How important is it to know Chain of Responsibility?
Rob O’Byrne talks with Mike Wood, an expert in the matters of Chain of Responsibility.
Rob: Hello everybody, this is Rob O’Byrne from Logistics Bureau and with me today, I’ve managed to pin down Mike Wood from Latus. And why are we talking to Mike Wood today? Well I’ve known Mike for decades now, as we used to work at Dawson Consulting together. It is decades, isn’t it Mike?
Mike: It is, thank you for making me feel quite old, Rob.
Rob: Mike is actually one of the few people in Australia who I think you can call an expert in the matters surrounding Chain of Responsibility. In fact, Mike and I have done a couple of seminars together on this topic in the past. And I know it’s a constantly changing field, so I thought I’d get Mike on a call and we’ll find out what’s happening in the world of Chain of Responsibility and we can keep people up to date.

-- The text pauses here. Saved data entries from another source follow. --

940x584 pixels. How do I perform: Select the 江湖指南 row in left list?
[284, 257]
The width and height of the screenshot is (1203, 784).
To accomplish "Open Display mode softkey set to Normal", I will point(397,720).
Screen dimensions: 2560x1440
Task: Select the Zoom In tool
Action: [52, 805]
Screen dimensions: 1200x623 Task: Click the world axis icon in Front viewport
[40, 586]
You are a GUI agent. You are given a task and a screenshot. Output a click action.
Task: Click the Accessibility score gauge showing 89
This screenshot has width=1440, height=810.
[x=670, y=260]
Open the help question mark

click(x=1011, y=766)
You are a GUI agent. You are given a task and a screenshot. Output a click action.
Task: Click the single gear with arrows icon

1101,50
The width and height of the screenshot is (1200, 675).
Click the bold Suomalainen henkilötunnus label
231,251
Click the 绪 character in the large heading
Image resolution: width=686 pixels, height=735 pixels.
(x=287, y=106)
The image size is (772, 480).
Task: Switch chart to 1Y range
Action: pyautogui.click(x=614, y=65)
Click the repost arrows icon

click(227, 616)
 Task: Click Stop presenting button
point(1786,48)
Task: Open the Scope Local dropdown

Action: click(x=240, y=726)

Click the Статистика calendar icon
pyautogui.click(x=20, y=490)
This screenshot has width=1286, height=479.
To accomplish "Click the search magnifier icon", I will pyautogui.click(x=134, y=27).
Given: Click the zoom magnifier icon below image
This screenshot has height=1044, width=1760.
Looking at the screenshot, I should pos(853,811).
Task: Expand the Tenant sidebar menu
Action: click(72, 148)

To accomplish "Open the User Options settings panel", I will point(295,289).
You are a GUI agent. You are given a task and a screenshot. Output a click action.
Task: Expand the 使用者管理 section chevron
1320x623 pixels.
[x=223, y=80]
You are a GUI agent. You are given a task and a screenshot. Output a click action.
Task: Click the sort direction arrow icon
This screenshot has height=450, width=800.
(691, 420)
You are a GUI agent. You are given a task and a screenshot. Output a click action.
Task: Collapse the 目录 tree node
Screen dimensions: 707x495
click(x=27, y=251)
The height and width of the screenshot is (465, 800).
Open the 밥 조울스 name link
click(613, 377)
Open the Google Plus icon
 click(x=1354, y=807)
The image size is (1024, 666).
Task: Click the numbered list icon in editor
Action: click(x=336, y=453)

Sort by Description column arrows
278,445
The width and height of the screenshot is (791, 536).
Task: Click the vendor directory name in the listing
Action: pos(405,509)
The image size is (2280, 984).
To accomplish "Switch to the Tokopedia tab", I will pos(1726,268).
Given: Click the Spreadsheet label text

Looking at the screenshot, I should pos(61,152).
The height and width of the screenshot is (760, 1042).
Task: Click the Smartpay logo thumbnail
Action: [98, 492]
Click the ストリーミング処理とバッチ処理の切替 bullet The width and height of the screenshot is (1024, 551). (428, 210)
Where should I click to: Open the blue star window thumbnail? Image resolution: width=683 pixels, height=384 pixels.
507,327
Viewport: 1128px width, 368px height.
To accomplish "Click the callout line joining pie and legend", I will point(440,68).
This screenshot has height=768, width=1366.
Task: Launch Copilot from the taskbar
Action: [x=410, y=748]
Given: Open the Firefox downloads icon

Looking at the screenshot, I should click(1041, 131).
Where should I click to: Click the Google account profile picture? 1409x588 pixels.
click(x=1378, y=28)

This is a bit ‘without notice’ Mike but I’m sure you’ll be able to answer this right at the top of your head. Let’s just go through, maybe this will take 5-10 minutes, and we’ll gallop through some sort of fairly basic questions on Chain of Responsibility and you can fill it in.
So I suppose we could be cynical about Chain of Responsibility and say, look is it one of these things like sustainability, where a lot of people take it very seriously and some don’t. From the authority’s perspective, are they really taking it seriously? I know some time ago we saw some prosecutions, I haven’t seen a lot recently.
Mike: I think it’s fair to say it sort of waxed and waned over the period of its induction. And what we see now is that some people are saying it’s just a fad toward things, it’ll go away, and we’ll just ignore it. But there have been some significant prosecutions because of some significant events which have caused people then to sit up and take notice about what this is really all about.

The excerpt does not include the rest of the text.